Bukit Asam (PTBA IJ – Buy) announced 1H11 earnings of Rp1,611bn (+77% y-y) on higher ASP (+33% y-y). The result was in-line with our estimates due to our conservative volume and ASP assumptions, but below consensus. The company operational performance was flattish with coal sales volume was up by merely 2% y-y. Railway volume was up 11% y-y, but growth was not visible from quarterly point of view. By the half on 2011, railway volume only reached ~41% internal target and with delay of equipment, we are pessimistic that the company will be able to achieve 13.6mn tones railways target. In spite of flattish growth in present volume, we reiterate BUY rating for Bukit Asam on our medium-term view (5 years), as we remain positive on the outlook of railways performance in the coming years and we believe company efficient production cash cost (excluding royalties) structure enables it to face cost challenges.

Krakatau Steel (KRAS IJ, Neutral), the state-owned and largest steel manufacturing company, announced 1H11 results that was below expectation. Revenue declined by 6.5% yoy and operating profit declined by more than 70% yoy. Problems related to commencement of expanded hot strip mill operation seem to have persisted into early 2Q11 affecting company’s operating financials. However, Krakatau was still able to record 9.5% y-y net income growth as the company booked Rp1.1trilion (US$125mn) of profit from sale of fixed assets (land) to the JV company that Krakatau has with Posco.

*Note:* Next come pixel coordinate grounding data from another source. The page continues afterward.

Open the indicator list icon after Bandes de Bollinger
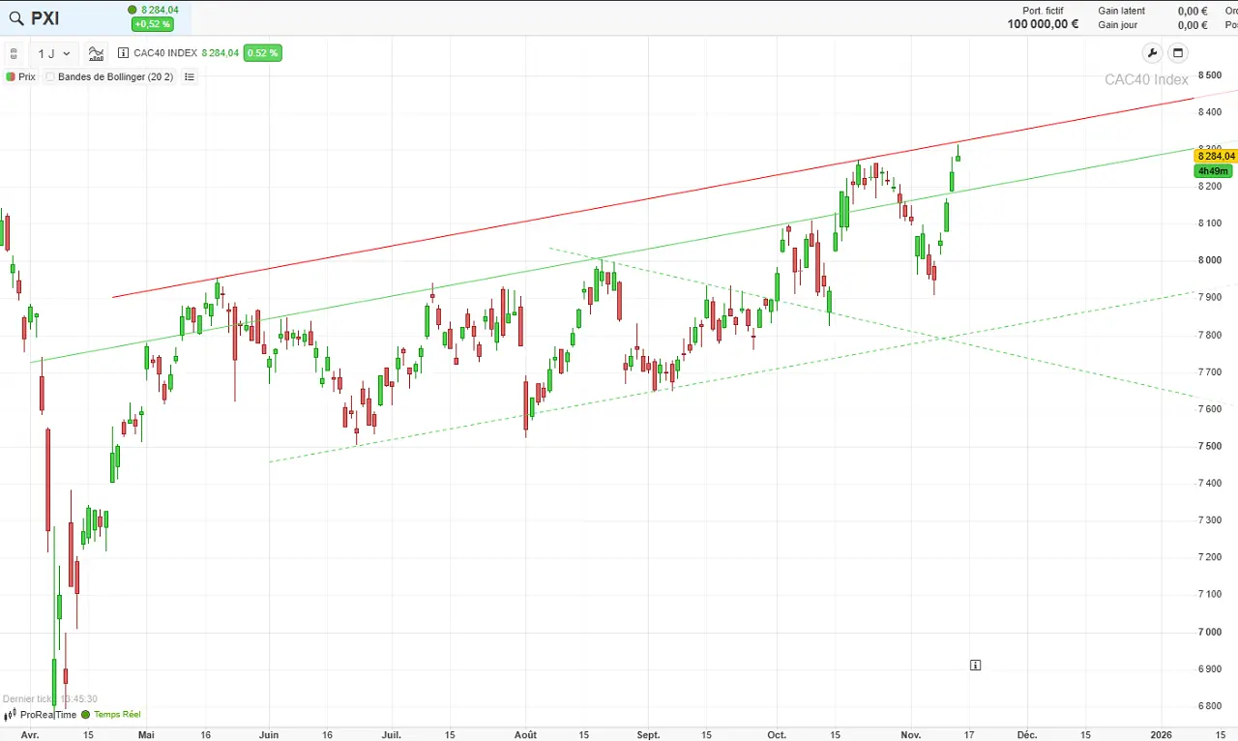The width and height of the screenshot is (1238, 741). 189,76
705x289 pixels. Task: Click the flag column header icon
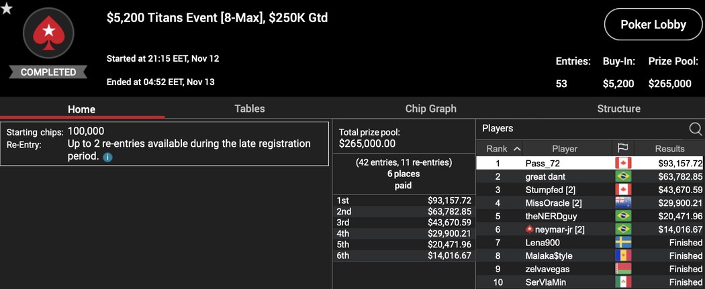(x=623, y=149)
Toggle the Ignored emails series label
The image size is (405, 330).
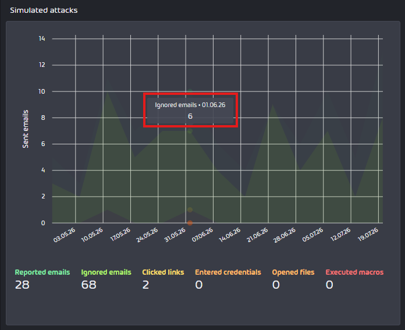click(106, 272)
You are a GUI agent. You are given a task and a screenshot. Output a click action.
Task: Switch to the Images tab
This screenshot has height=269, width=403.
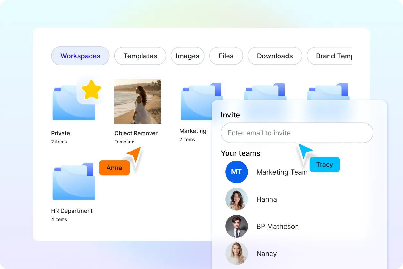click(187, 56)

We expect problems related to new expanded HSM capacity to be a short term issue, and the new expanded capacity should aid the company to grow. Krakatau’s prospect lies on its future capacity expansion that will increase by 55% in 3 years time and its ability to capture growing domestic steel demand opportunity as the country develops infrastructure. However, execution will remain a key risk, hence our Neutral recommendation on the stock.